I just returned from a seminar in Pattaya. Father Felix, a Puerto Rican Redemptorist from our big house in Rome, did a great job in presenting "Challenges and Leadership", the course given us. It was an eye opener for us monks in Thailand, since we are kind of out of the loop over here.

The 137 kids are all relatively well. Little Josie, who has cerebral palsy, just returned from the hospital. Miss Bee is still recovering from plastic surgery, and still looks pretty bad. She makes the nurse put a big bandage over her face, so kids can't see how extensive the surgery was. The doctor swears she will be a little beauty when the face heals. I wonder if all those extensive scars and stitch marks will disappear. The kids have the usual colds they pick up during the rainy season. Also, a bit of good news. Our latest acquisition, The Baby Hippo is looking less like a hippo, and more like a fat little baby. The Baby Buffalo is also losing her nickname and is being called "Bai Dtue." (Whatever that means!) Chatchai is alert and chipper after they stopped the ARV medicines, and gave him some blood.

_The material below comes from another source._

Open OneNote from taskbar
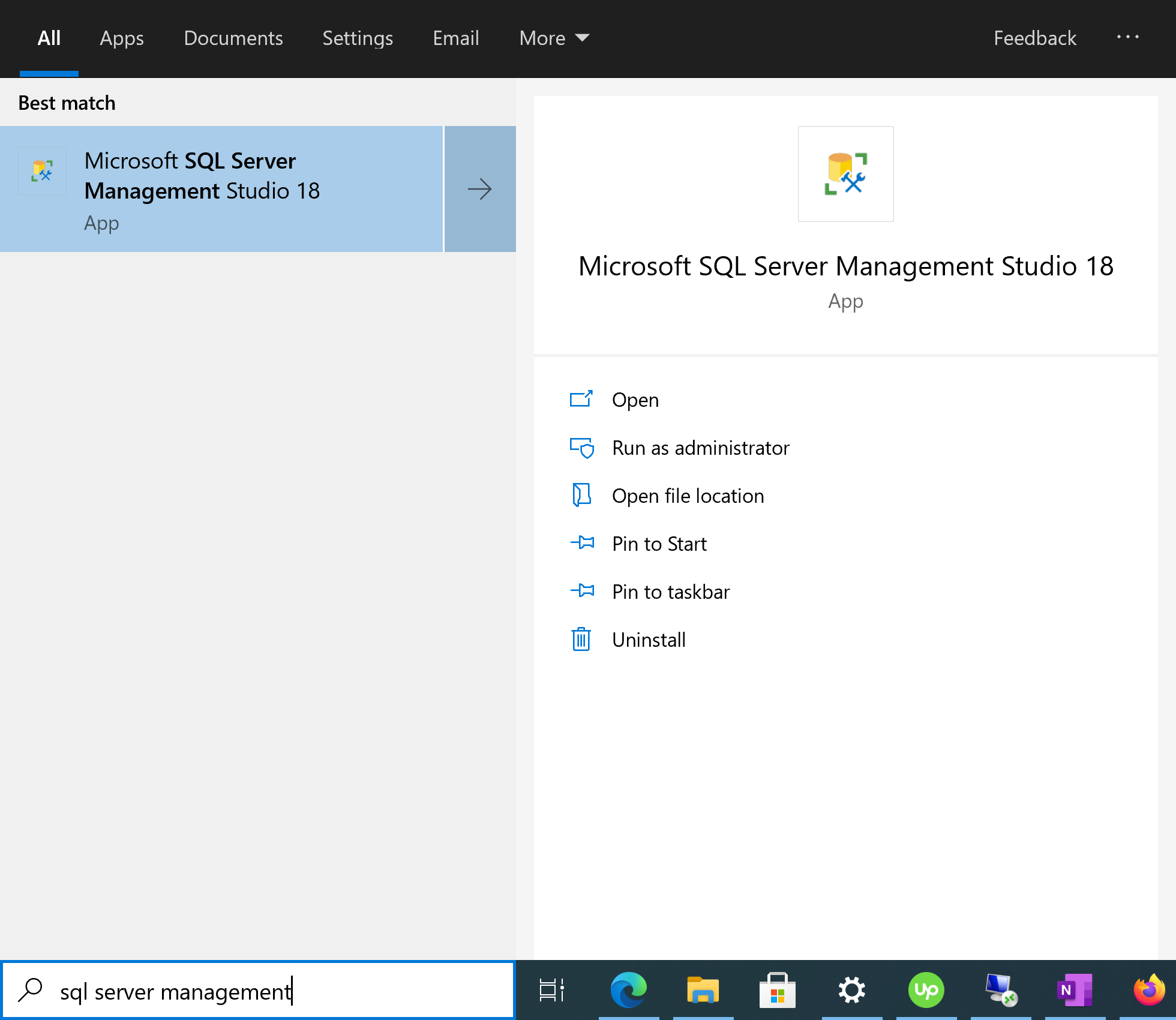Screen dimensions: 1176x1020 pyautogui.click(x=1074, y=990)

We have the Nazareth House furnished, so we will be moving the teenage girls who have AIDS, to their new home. It has to stop raining first, and that will probably be another three weeks or more. We will also move the babies and rug rats from the House of Hope, and goose step the little monsters to Nazareth House, while we raze and rebuild the House of Hope into a two story building. I am sure they will not like the move, and are steeling myself for a lot of guff from the irate little toads.

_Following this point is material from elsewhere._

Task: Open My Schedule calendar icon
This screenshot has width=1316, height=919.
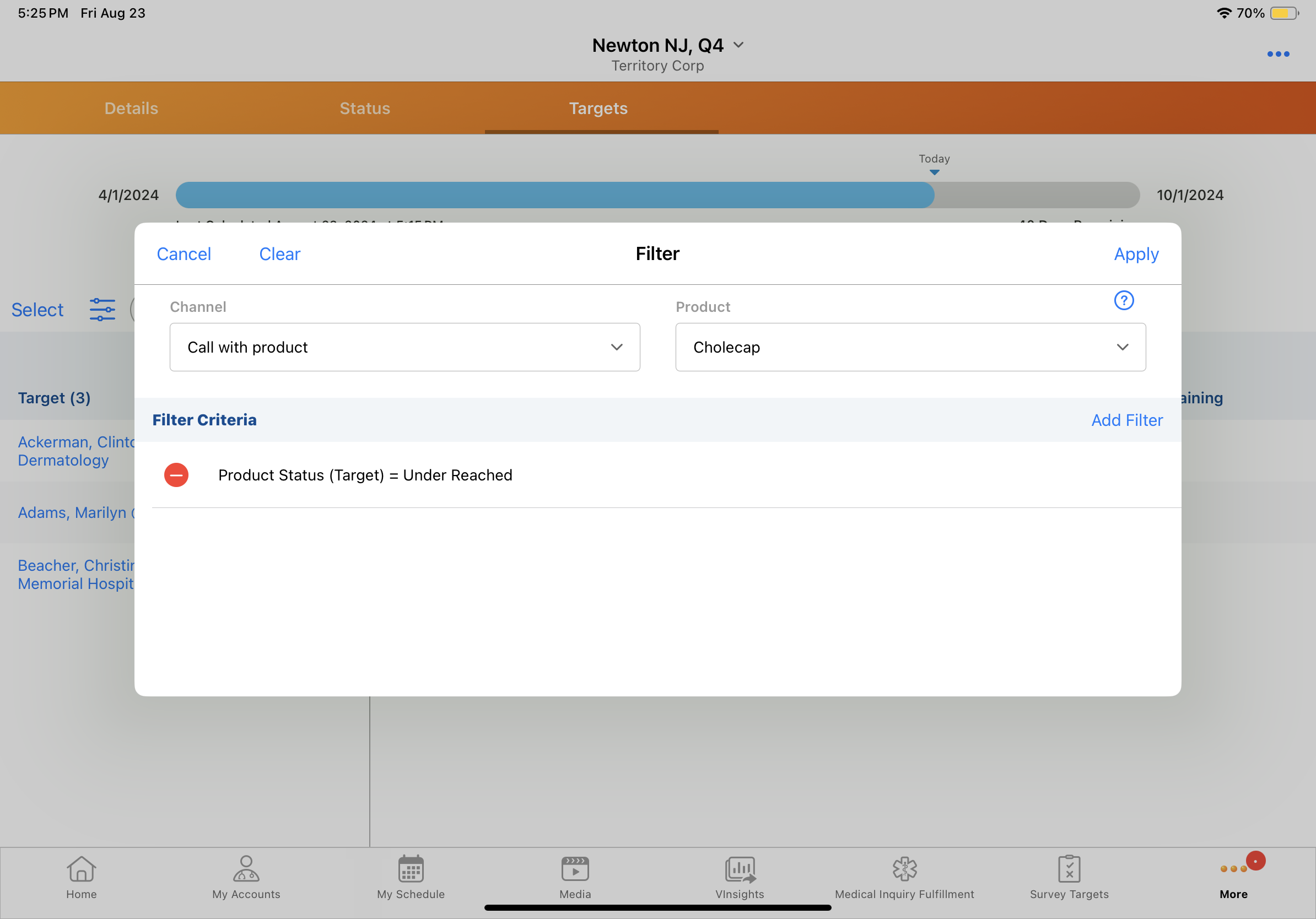Action: [x=411, y=870]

We also have to add on to the dorm in Viengkhuk. We have a lot of adults (over 100 of them) that come to our Friday clinic. The clinic is a small building behind the church in Viengkhuk. The nuns in school are complaining that these people come just as school is opening and they don't like their presence, as some of them are very sick, and look bad. So, I will add on a big dorm room for the little girls, and use their present dorm (which used to be our AIDS adult center) as our clinic. We need to stay in Viengkhuk, because it has bus service on the main road and many of the AIDS sufferers come and go on busses.

I want to take this opportunity to thank my webmasters. Brother Ole is studying for the priesthood in our Redemptorist seminary in Davao ( Philippines), and Wolfgang Siebeck lives and works in Phukhet. Both are faithful, generous people who have the kids and their future at heart. We would be crippled, without their help and sacrifice.

Again, thank you very much for your kindness and interest in the children. The children offer their prayers every evening for those who help them and for those who are sick and weak, as they often are. God bless you.